● **What this task involves**
From the news story on the shutdown of Amfac Sugar Kaua’i, retype word for word the passage starting with "said Adam Carvalho, 71, who" and going on through "dying family member.".

● **Source document**
LIHU’E — The end of Amfac Sugar Kaua’i yesterday was much more than the demise of a large plantation. More than the end of an era, it hurt as much as losing a relative, according to many lining the lawn
LIHU’E — The end of Amfac Sugar Kaua’i yesterday was much more than the demise
of a large plantation.
More than the end of an era, it hurt as much as
losing a relative, according to many lining the lawn of the Historic County
Building to witness the final Amfac canehaul truck convoy.
“It’s family,”
said Adam Carvalho, 71, who retired about a decade ago after devoting 48 years
to Amfac. Five generations of Carvalhos, including some of those 400 who lost
their jobs yesterday, worked for Amfac’s former Lihu’e Plantation
operation.
The last Carvalhos to work for Amfac were truck drivers and
heavy-equipment operators.
“This is our company,” said Carvalho, who was
among several retirees, their families, and hundreds of others who lined the
convoy route to pay their last respects to a dying family member.
Carvalho
worked every factory position known to the company during his years with LP,
was a mechanic and worked in the power plant and the cleaning plant as
well.
Albert Moura’s daughters recalled the late-night calls their father
received, with the person on the other end of the telephone asking if the
machinist Moura could come in and help repair down mill equipment.
He
always went, the daughters said, and was sometimes gone for 24 hours, came home
to catch an hour of sleep, then went right back to work his regular
shift.
“It’s a sad day,” a day he never thought would come, said Moura. He
worked for LP for 28 years after working for Kaua’i Pineapple for 20 years
before that.
“We saw the writing on the wall, but never thought this day
would come. I feel sad for those with (mortgage) notes to pay,” said Moura, 71,
imploring officials on Kaua’i to do everything they can to create meaningful,
long-term jobs that will help the terminated workers put food on their
tables.
Another woman, whose six brothers all lost their jobs when McBryde
Sugar closed down, said she would plant some sugarcane in her yard, so her
grandchildren and their children would know what cane looks like.

● **Record excerpts**
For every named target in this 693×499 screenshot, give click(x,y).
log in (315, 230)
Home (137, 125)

...

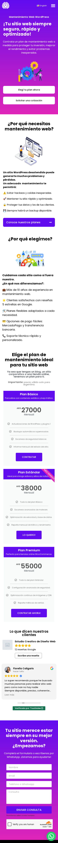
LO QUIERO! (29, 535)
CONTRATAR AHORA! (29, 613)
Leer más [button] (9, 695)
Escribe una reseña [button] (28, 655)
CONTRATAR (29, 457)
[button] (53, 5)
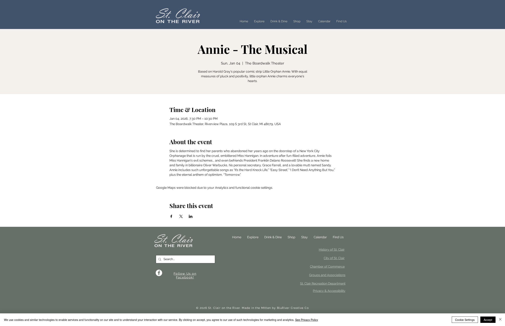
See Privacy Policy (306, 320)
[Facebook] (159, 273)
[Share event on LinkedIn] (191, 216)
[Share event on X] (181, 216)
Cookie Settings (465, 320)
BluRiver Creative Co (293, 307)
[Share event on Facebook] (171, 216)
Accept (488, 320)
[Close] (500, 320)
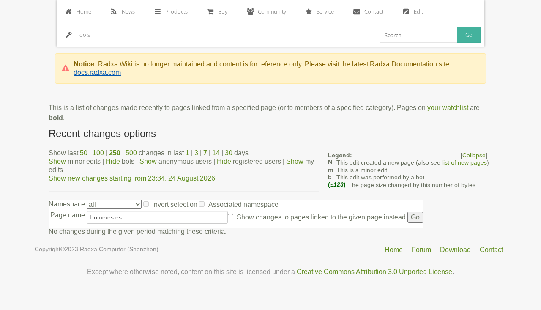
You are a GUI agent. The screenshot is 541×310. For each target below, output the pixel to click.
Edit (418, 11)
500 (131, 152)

● **Solution**
said Adam Carvalho, 71, who retired about a decade ago after devoting 48 years
to Amfac. Five generations of Carvalhos, including some of those 400 who lost
their jobs yesterday, worked for Amfac’s former Lihu’e Plantation
operation.
The last Carvalhos to work for Amfac were truck drivers and
heavy-equipment operators.
“This is our company,” said Carvalho, who was
among several retirees, their families, and hundreds of others who lined the
convoy route to pay their last respects to a dying family member.